▸ TEXTE À LIRE:
——
Un demi-siècle après leur livraison, l’ANRU propose un programme de rénovation, afin de faire face à une double difficulté «diagnostiquée» dans ces ensembles: vieillissement technique et obsolescence des valeurs de confort et d’usage d’une part, problèmes sociétaux de précarité et ségrégations socio-spatiales d’autre part. Un nombre significatif mais non majoritaire des bâtiments des ensembles retenus est démoli et d’autres immeubles sont réhabilités, avec notamment l’objectif de tendre vers une performance thermique, proche de celle fixée pour les logements reconstruits. Derrière ces questionnements, on peut voir ainsi poindre un nouveau paradigme: celui de la ville durable. Ici se pose le problème sur lequel nous entendons faire porter la recherche: des grands ensembles produits par les logiques du paradigme de la ville moderne peuvent-ils être «saisis» par un autre, celui de la ville durable? Comment le faire de manière pragmatique? Cette problématique générale invite à notre sens à explorer au moins deux pistes de questionnements et hypothèses: la première autour de l’habitabilité de ces ensembles en regard des modes de vie contemporains et des enjeux de l’habitat, dont la transition énergétique; la seconde sur la gestion durable de ces grands ensembles (économique, normative et politique).
L’ensemble de ces questionnements trouve un écho particulier dans la notion de patrimoine, que nous utiliserons comme catalyseur des réflexions: elle présente en effet pour nous l’intérêt entre autres d’intégrer le rapport à l’histoire et à la transmission.
Le projet souhaite ancrer, incarner et tester ces questionnements et hypothèses dans un cas précis: celui du quartier de Firminy-Vert à Firminy (Loire, 1957-1961). Cet ensemble présente deux stimulantes spécificités qui le rendent extrême, unique et particulièrement heuristique pour le questionnement ci-dessus. D’une part, Firminy-Vert est emblématique de la ville moderne du fait de la figure de Le Corbusier, ce qui lui vaut une protection au titre du patrimoine; d’autre part il est situé dans une commune qui connaît une décroissance démographique et économique importante, qui rend les difficultés socio-économiques prégnantes.
——
▸ DONNÉES FOURNIES:
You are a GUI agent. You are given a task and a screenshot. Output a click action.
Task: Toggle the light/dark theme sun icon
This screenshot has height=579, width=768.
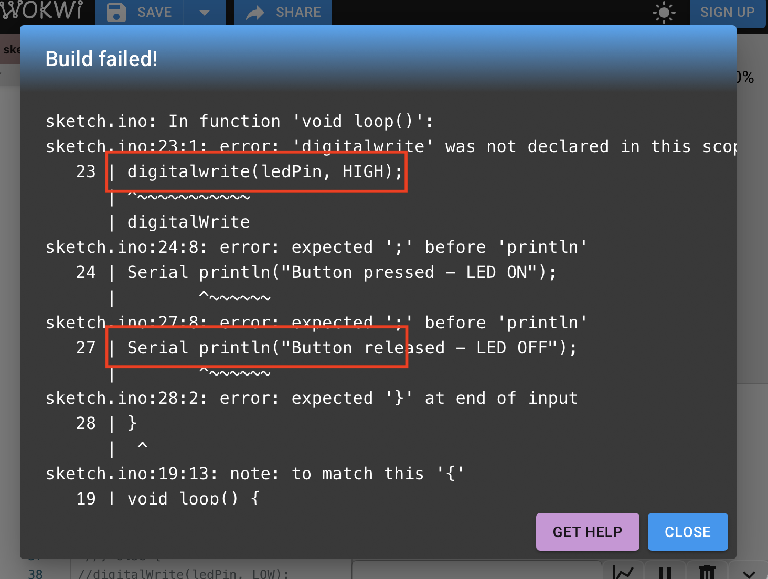pos(664,12)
——
▸ QUESTIONS À TRAITER:
1 - Imprimez le passage du texte sur Firminy-Vert qui commence aux mots « Le projet souhaite » et s'arrête après « difficultés socio-économiques prégnantes. ».
2 - D'après le texte sur Firminy-Vert, pourquoi le projet choisit-il ce quartier comme cas précis ? Répondez en une à trois phrases.
3 - Répondez à ces questions sur le texte sur Firminy-Vert :
(a) Quel organisme propose un programme de rénovation ?
(b) Quelle notion sert de catalyseur des réflexions ?
(c) Dans quel département se trouve Firminy, et quelles dates sont données pour le quartier ?

▸ CORRIGÉ DES EXERCICES:
1 -
Le projet souhaite ancrer, incarner et tester ces questionnements et hypothèses dans un cas précis: celui du quartier de Firminy-Vert à Firminy (Loire, 1957-1961). Cet ensemble présente deux stimulantes spécificités qui le rendent extrême, unique et particulièrement heuristique pour le questionnement ci-dessus. D’une part, Firminy-Vert est emblématique de la ville moderne du fait de la figure de Le Corbusier, ce qui lui vaut une protection au titre du patrimoine; d’autre part il est situé dans une commune qui connaît une décroissance démographique et économique importante, qui rend les difficultés socio-économiques prégnantes.

2 - Firminy-Vert présente deux spécificités qui le rendent extrême, unique et particulièrement heuristique pour le questionnement. Il est emblématique de la ville moderne grâce à la figure de Le Corbusier, ce qui lui vaut une protection au titre du patrimoine. Il se trouve aussi dans une commune en forte décroissance démographique et économique, où les difficultés socio-économiques sont prégnantes.

3 -
(a) L'ANRU.
(b) La notion de patrimoine.
(c) La Loire ; 1957-1961.